Vorgegebener Text:
Du wirst Gejammer deiner Freunde hören, dramatische Blog-Posts und Artikel erleben und es selbst in vielen Dating-Profilen wie ein Mantra lesen: Das böse Online-Dating hat die gute alte Liebe brutal ermordet. Scheinbar dürfen Liebe, Romantik und Sex richtig oldschool nur in der „Realität“ passieren. Das Handy sollte maximal eine Rolle spielen, um am Morgen danach falsche Nummern auszutauschen, nachdem man sich besoffen vom Club in eine ranzige WG abschleppen ließ.
Witzigerweise wirst du keine zehn Jahre später oft nach Rat gefragt. Bei welchem Bild würden Frauen eher matchen? Und wie am besten den süßen Insta-Typen kontaktieren? Sowieso kennt 2019 jeder mindestens ein Paar, das sich online kennen gelernt hat – und niemand zweifelt an ihrer Liebe. Also mach mal schön weiter, du bist einfach Vorreiter, wenn auch wider Willen.
Kleinanzeigen, Hotlines, Chatrooms – und jetzt eben Apps. Fakt ist: Gibt es eine neue Technologie, werden Schwule da sein und Dating-Pionierarbeit leisten. Denn was uns Schwulen weitestgehend fehlt, ist die größte heterosexuelle Dating-Plattform von allen: der Alltag. Den Kommilitonen zum Abendessen einladen? Dem schönen Mann in der Bahn etwas zu lange in die Augen schauen? Dem Typen im Fitnessstudio ein Kompliment für sein Lächeln machen? Im Prinzip nett, aber wer wie du in der Praxis schon auf’s Maul bekommen hat, einfach nur, weil er angeblich „schwul aussieht”, der geht so ein Risiko nicht ein.
Auch im Szene-Nachtleben liegen deine Flirt-Skills ungefähr auf Stufe Holzklotz. Ein einziges Mal traust du dich rotzevoll, einem Jungen im Club zu sagen, wie süß du ihn findest. Als der nur benebelt grinsen kann, weil er bei Gin Tonic Nummer acht ist, schubst du ihn quer über die Tanzfläche, flüchtest und schämst dich monatelang. Die Situationen, in denen du angesprochen wirst, kannst du an einer Hand abzählen. Es wird Jahre dauern, bis du dein schwules Radar, dein Gaydar, entwickelst und dadurch die klitzekleinen Zeichen, Feinheiten und Blicke deuten kannst, mit denen Schwule flirten. Und wenn ich ehrlich bin: Manchmal steige ich bis heute nicht durch.

Aufgaben:
• A. Gib aus dem Text über Online-Dating den Abschnitt von „Witzigerweise wirst du“ bis „auch wider Willen.“ wortgetreu aus.
• B. Beantworte zum Text über Online-Dating diese Fragen:
(i) Was nennt der Text die größte heterosexuelle Dating-Plattform von allen?
(ii) Bei welcher Nummer Gin Tonic ist der Junge im Club?
(iii) Welche drei Dinge werden vor den Apps aufgezählt?
• C. Schreibe den Text über Online-Dating im Anschluss an seinen letzten Satz weiter.
Die Zeilen weiter unten stehen in keinem Zusammenhang mit dem Text über Online-Dating.

Aufgeführte Zeilen:
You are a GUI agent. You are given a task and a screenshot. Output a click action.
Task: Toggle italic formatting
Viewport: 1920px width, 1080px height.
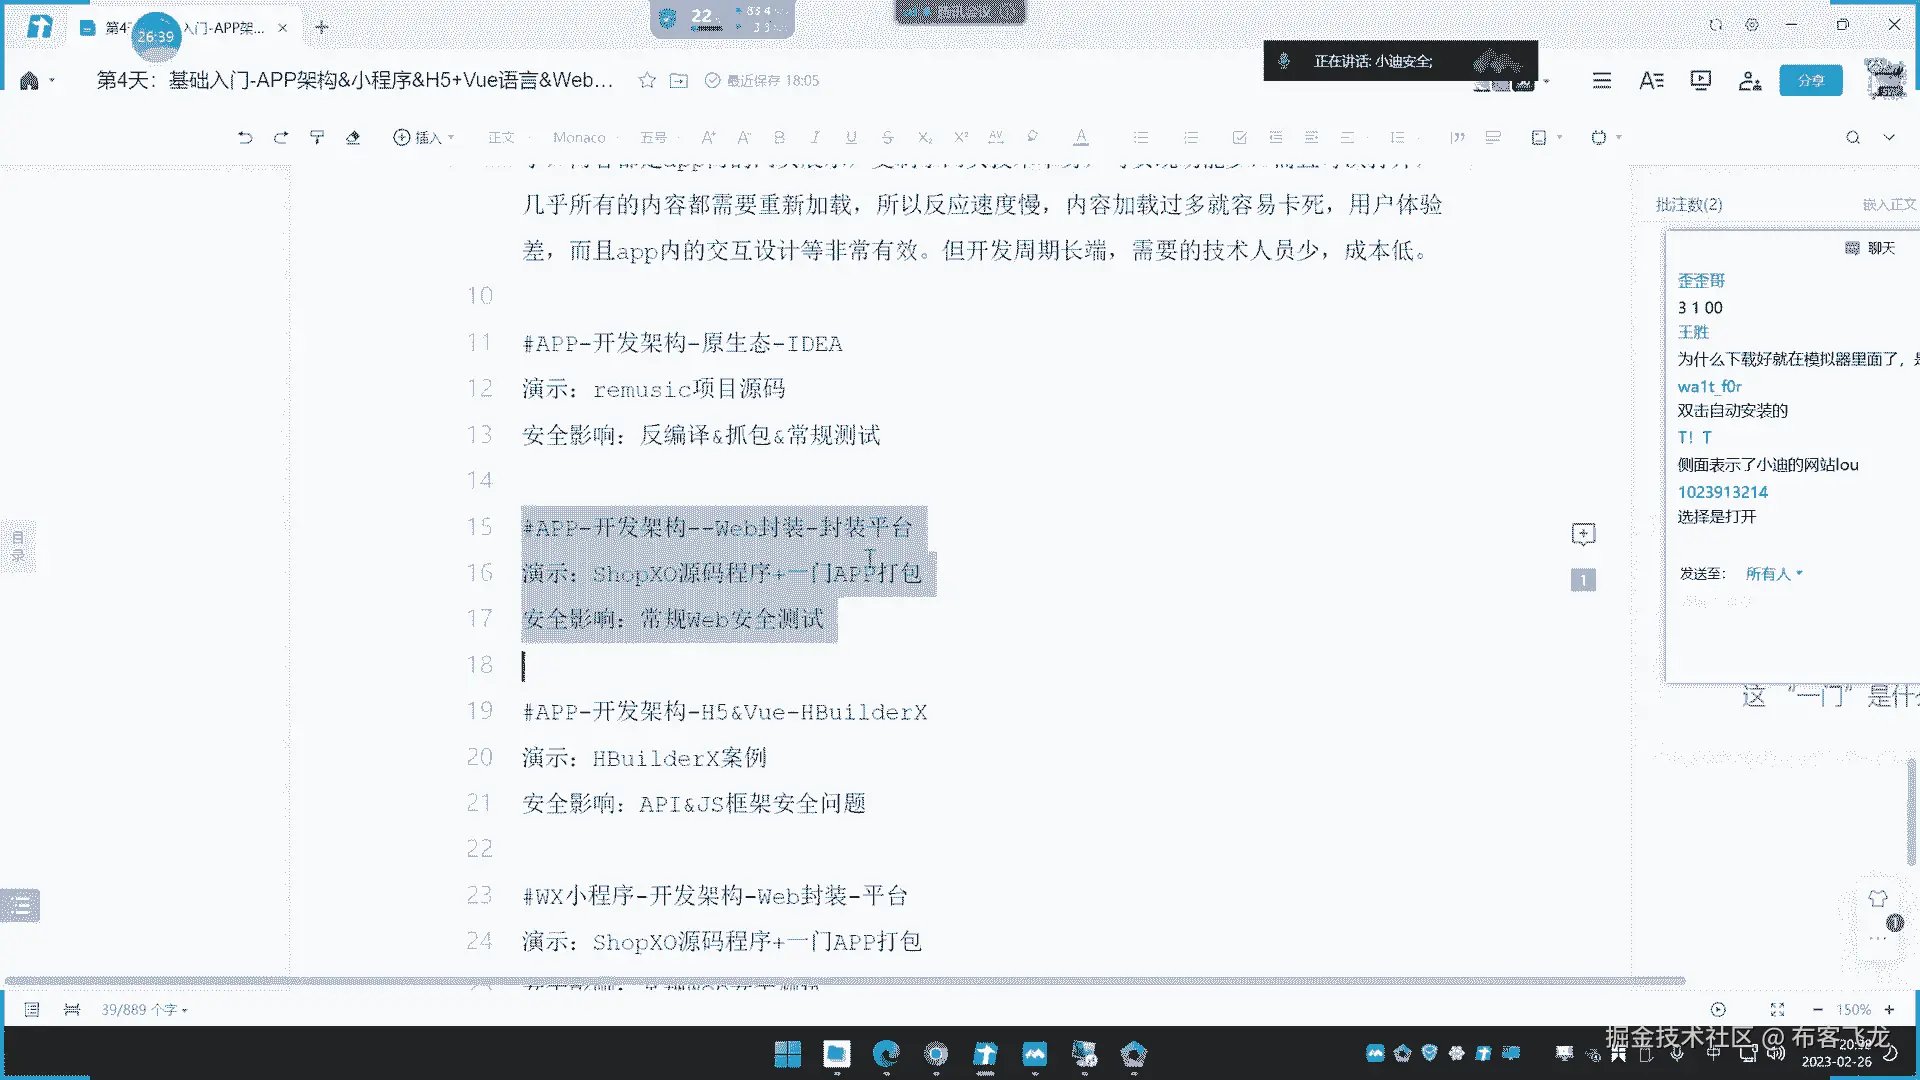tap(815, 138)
...
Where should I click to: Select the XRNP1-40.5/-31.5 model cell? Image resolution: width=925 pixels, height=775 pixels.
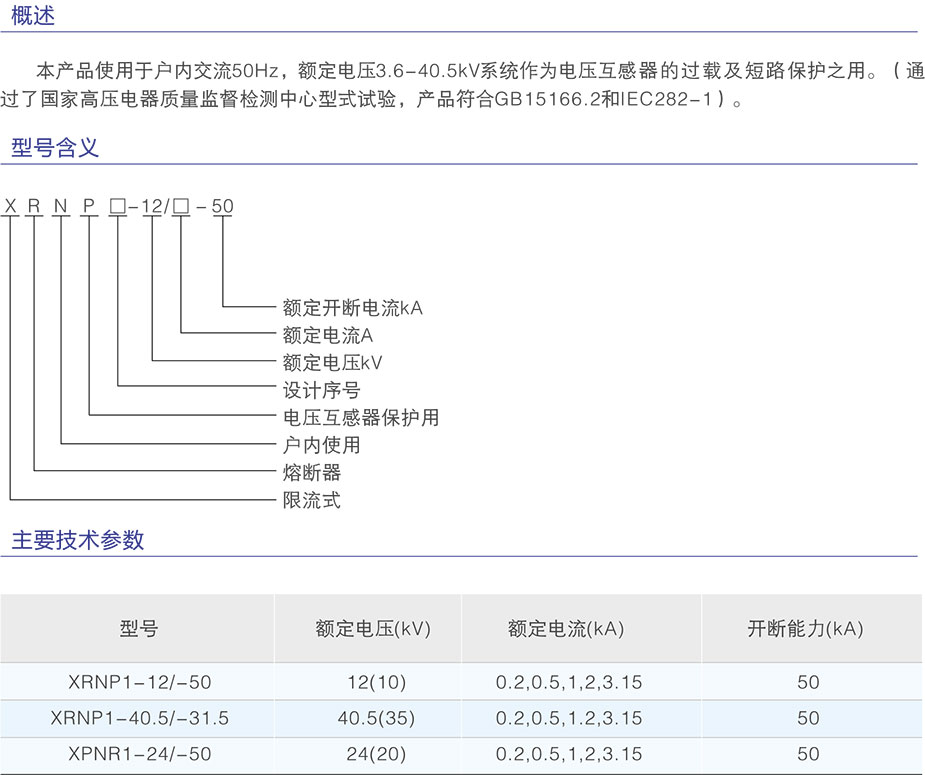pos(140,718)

Erwartete Antworten:
• A.
Witzigerweise wirst du keine zehn Jahre später oft nach Rat gefragt. Bei welchem Bild würden Frauen eher matchen? Und wie am besten den süßen Insta-Typen kontaktieren? Sowieso kennt 2019 jeder mindestens ein Paar, das sich online kennen gelernt hat – und niemand zweifelt an ihrer Liebe. Also mach mal schön weiter, du bist einfach Vorreiter, wenn auch wider Willen.

• B.
(i) Den Alltag.
(ii) Bei Nummer acht.
(iii) Kleinanzeigen, Hotlines und Chatrooms.

• C.
Durch die Apps verstehst du endlich, dass du keine asexuelle Kaulquappe in einem Fischtümpel bist
Du warst also mit tausenden Männern auf einem realen Straßenfest, der Egopush kam durch 32 virtuelle Nachrichten. Danach hast du mit ein einigen kurz hormongeladen getextet und zuhause maximal noch Pimmelbilder getauscht. Das erzählst du natürlich niemandem, denn du hast das Gefühl, dass das traurig und erbärmlich wirken würde. Aber diese Nachrichten bedeuten dir etwas. Weil du das Gefühl nicht kennst, dass dich jemand begehrt. Dass dir jemand sagt, dass du sexy bist. Dass dich jemand geil findet, den du auch geil findest. Dieses Gefühl ist neu für dich, überwältigend und überfordernd zugleich. Es ist eine Paralyse, die dich keinen dieser 32 Männer treffen lässt und ich verstehe das völlig.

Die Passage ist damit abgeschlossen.